Start of Text segment

May 15, 2005
BAGHDAD, Iraq, May 14 – Iraq is awash in carnage and politics, and Muayad Naama is on hand to help people laugh at it.
Using jagged lines and potato-shaped figures, Mr. Naama, a 53-year-old cartoonist, tells the story of Iraq today. It is a place where people have become inured to street violence; state corruption exists on a giant scale; politicians argue endlessly.
A dealer points out which vehicles are best for car bombs in a cartoon by Muayad Naama.
As violence has surged throughout Iraq, and in Baghdad in particular, over the last few weeks, Mr. Naama has sketched images that make light of the very dark situation, in which car bombings and killings tear through Iraqis’ schools, and follow them to the market, to work and home. His cartoons appear in several daily newspapers.
In one recent cartoon, a sneaky-looking character in a dishdasha, the traditional men’s gown, looks around a used car lot while a salesman points out which brands are best for car bombings. In another, a man drinking tea watches as an exploding car bomb sends heads, hands and steering wheels sailing in all directions. “Don’t worry,” he reassures his friend. “It’s not our car.”
Perhaps five other professional cartoonists of such note work in Iraq today, using wit to give Iraqis exhausted by war and dread an honest, if dark, moment of humor. One, Abdel Rakhim Yassir, showed the Iraqi under Saddam Hussein as a painter at an easel, surrounded by brick walls – and painting those walls on canvas after canvas. In another cartoon, two modern Iraqis, surrounded by the same brick walls, squabble and hit each other at the base of a single escape ladder. The next frame has each man standing alone, with the ladder sawed in half. Neither piece is tall enough to reach the top of the wall.
“Some people think the cartoon is only for fun,” said Mr. Naama, sipping spicy Arabic coffee at a hotel cafe in central Baghdad, his cartoons spread before him. “But here we have the black joke. You may laugh at it, but it’s painful.”
Corruption crops up frequently in Mr. Naama’s cartoons. Iraqis complain bitterly about theft by government officials, which they say has ballooned since the fall of Mr. Hussein. In a drawing published in March, a doctor operates on an obese patient labeled “Government Ministries.” His arm deep inside the man’s belly, the doctor declares the diagnosis: an enlarged pancreas from “too much public money.”

End of Text segment
Start of Entries shown

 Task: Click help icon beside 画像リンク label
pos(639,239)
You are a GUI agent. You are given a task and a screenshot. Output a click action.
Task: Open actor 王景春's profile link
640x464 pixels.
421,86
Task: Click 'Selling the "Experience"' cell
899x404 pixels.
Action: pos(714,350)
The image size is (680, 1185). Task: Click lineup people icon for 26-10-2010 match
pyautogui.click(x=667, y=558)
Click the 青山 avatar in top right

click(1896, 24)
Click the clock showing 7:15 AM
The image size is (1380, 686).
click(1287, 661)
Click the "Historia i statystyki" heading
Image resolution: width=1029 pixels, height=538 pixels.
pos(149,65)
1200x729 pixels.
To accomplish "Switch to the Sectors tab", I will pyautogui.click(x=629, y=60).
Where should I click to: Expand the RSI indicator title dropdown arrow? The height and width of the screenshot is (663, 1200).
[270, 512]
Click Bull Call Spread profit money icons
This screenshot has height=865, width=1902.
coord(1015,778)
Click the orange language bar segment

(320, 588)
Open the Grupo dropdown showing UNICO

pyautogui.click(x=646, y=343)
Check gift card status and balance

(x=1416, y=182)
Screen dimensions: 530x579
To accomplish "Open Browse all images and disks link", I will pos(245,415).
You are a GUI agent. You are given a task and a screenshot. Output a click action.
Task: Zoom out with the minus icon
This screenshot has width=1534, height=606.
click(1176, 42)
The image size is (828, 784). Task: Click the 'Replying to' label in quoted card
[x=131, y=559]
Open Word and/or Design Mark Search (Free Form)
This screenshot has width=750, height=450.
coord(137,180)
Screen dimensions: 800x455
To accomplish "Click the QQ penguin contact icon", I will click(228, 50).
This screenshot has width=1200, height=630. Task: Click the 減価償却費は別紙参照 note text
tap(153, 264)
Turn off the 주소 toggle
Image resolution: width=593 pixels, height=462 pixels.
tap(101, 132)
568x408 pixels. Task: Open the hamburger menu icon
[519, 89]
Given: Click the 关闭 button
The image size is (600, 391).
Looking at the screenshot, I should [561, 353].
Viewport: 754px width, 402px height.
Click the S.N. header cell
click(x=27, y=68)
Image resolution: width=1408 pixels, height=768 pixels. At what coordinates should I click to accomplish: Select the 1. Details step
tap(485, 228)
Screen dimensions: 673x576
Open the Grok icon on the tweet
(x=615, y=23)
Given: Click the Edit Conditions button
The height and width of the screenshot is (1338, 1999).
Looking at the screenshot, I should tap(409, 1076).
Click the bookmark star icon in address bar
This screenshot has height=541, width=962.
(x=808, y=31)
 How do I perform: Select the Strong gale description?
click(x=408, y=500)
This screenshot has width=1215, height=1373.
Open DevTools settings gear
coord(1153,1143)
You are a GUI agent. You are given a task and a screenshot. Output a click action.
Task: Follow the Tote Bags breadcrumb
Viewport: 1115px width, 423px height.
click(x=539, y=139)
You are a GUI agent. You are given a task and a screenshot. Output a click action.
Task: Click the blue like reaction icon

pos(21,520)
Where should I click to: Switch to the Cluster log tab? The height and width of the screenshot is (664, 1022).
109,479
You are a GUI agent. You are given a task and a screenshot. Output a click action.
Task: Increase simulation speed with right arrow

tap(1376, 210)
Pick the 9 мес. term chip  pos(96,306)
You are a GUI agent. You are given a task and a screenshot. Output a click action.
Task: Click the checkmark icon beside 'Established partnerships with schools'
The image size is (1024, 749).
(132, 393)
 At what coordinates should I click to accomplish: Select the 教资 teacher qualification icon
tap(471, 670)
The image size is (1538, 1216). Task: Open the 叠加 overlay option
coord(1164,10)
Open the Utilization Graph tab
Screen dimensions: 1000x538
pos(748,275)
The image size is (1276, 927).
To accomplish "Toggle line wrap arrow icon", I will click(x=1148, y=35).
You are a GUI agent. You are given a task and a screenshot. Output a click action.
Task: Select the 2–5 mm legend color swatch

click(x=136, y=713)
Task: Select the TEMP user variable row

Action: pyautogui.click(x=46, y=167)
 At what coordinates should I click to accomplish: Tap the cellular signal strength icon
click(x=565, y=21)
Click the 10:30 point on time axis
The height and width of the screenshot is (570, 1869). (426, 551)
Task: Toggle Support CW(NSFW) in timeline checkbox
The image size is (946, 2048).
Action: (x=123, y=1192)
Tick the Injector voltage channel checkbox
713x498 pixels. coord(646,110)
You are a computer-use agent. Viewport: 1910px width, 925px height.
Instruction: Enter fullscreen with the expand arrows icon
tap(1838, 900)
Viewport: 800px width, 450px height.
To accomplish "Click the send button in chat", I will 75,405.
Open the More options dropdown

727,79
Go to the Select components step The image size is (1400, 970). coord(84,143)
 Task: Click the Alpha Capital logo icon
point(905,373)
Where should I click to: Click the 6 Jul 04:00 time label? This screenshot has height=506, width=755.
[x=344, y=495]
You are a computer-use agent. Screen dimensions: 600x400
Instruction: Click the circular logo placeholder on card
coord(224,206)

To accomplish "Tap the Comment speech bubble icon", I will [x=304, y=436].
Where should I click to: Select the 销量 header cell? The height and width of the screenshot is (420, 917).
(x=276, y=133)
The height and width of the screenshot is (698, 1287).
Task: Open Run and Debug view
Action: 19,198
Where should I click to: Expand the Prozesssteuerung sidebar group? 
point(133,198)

End of Entries shown

Problem 1 — Reproduce the cartoonist article word for word, starting at "May 15, 2005" and ending at "by Muayad Naama.".
Problem 2 —
Answer these questions from the cartoonist article:
(a) How old is Muayad Naama?
(b) Where was Mr. Naama drinking spicy Arabic coffee?
(c) What label does the obese patient carry in the drawing published in March?
You can leave the records aside because they are not needed.

Worked solution 1 —
May 15, 2005
BAGHDAD, Iraq, May 14 – Iraq is awash in carnage and politics, and Muayad Naama is on hand to help people laugh at it.
Using jagged lines and potato-shaped figures, Mr. Naama, a 53-year-old cartoonist, tells the story of Iraq today. It is a place where people have become inured to street violence; state corruption exists on a giant scale; politicians argue endlessly.
A dealer points out which vehicles are best for car bombs in a cartoon by Muayad Naama.

Worked solution 2 —
(a) He is 53 years old.
(b) He was at a hotel cafe in central Baghdad.
(c) The patient is labeled "Government Ministries."